MrsRV Fri 18-Apr-14 08:28:19

but I don't want it to wear off... tge thought of it makes me want to cry. oh, & I'm having a giant baby. estimated weight at 36 plus 3 is 7lb2!!!! good job I'm being induced soon!!!!!!!!!

Greenstone Thu 17-Apr-14 10:30:12

I had one too and they mostly let it wear off for the pushing. I found the pushing to be incredibly hard work (dripping with sweat etc) but so so much easier than the latent stage which was scary and intense. I do vaguely remember the ring of fire -- if you have an epidural, THE most important thing to do is LISTEN to your midwife when she says just pant now don't push. Once the head is out it's pretty much over.

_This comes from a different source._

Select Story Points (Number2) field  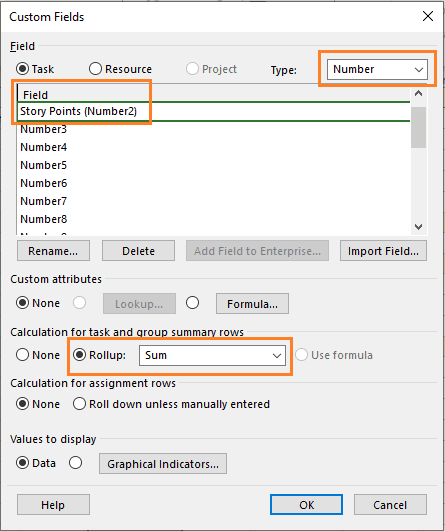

Oh and you can really get the epi quite late. I got it at 8cm, then mw left me for ages to let it wear off. I'd recommend talking to your mw in advance about this (letting it wear off a bit for the pushing) if at all possible.

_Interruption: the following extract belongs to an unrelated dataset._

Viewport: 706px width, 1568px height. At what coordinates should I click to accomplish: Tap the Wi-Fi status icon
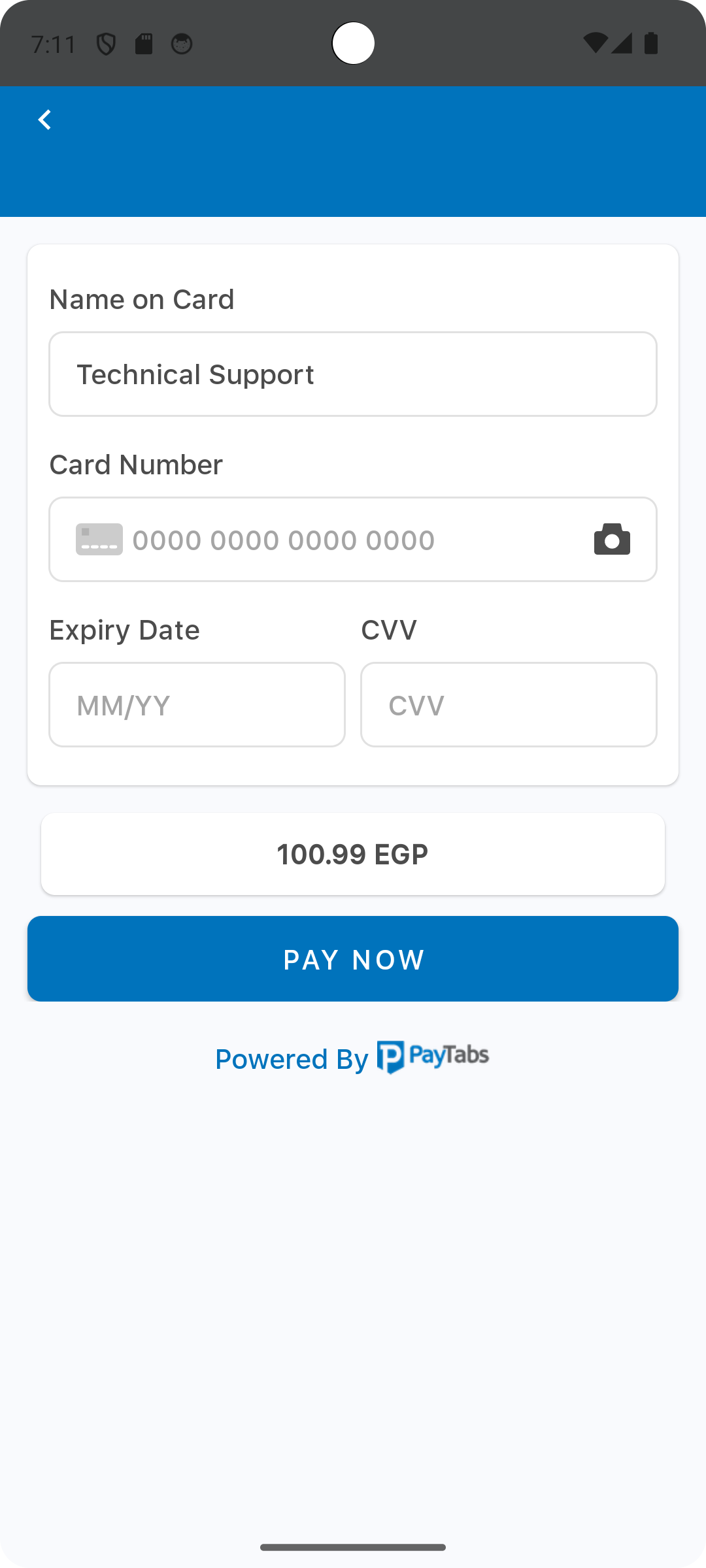tap(595, 43)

GoooRooo Thu 17-Apr-14 09:08:58

I had one and they let it wear off for the pushing bit so that I could feel to push. So, yes it hurt. The head crowning is awful (sorry!) BUT all that said I was really really glad I got to feel what giving birth was like (afterwards on reflection, not at the time) so you might find you look back fondly at it!

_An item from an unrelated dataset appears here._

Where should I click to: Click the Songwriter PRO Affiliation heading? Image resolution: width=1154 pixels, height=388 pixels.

CPtart Wed 16-Apr-14 19:43:30

I had one. All a bit of blur really, but I do remember they struggled to get it in first time. Not sure if they hit a nerve but I felt that type of pain and nearly hit the ceiling.
To me, the epidural hardly seemed to make any difference although maybe I got it too late at 7cm dilated? Two and a half hours of pushing and a second degree tear too.
Didn't need one second time round- all much quicker and straightforward.

MrsRV Wed 16-Apr-14 19:16:25

I was told no with DD1 as they were just so busy... I think I was lucky to even make it round to delivery before giving birth!!!! I may just refuse to be induced until I can have an epi this time. I'm liking the stories of feeling nothing. keep em coming ladies. 1.5 weeks to go.

MetalLaLa Wed 16-Apr-14 16:45:48

I had the ring of fire, but then again throughout my pregnancy I insisted I wasn't having an epidural, but I ended up being induced with a back to back baby so my plans went out the window grin Had pethidine twice, TENS machine on, bouncing on the gym ball - midwife told my husband out of the room that I was going to have an epidural whether I liked it or not, she was forceful but it was much appreciated as I had quite an easy recovery and speak positively of an epidural from my experience, but I understand every woman's experience is different.

flymo79 Wed 16-Apr-14 16:19:53

mrsRV tbugrin

why do they tell people no? because it's too late?? I'm only 25 weeks so haven't explored the whole birth plan thing.... am I in denial??!

squishysquirmy Wed 16-Apr-14 16:13:49

Mine was perfect - no ring of fire, and no real pain but I could still feel enough to know when to push. Felt like a big poo!

MrsRV Wed 16-Apr-14 16:02:05


EllaBella220 Tue 15-Apr-14 20:02:45

Message withdrawn at poster's request.

ImBrian Tue 15-Apr-14 08:09:37

Didn't feel a thing but also couldn't push and ended up with a ventouse.

ithoughtofitfirst Tue 15-Apr-14 08:01:28

I just remember the mechanics of labour but not the pain. I think the pain was basically so awful I just sort of blacked out!

Would love an epidural this time but I don't want to give them the satisfaction of refusing... which they will.

EllaBella220 Mon 14-Apr-14 22:59:42

Message withdrawn at poster's request.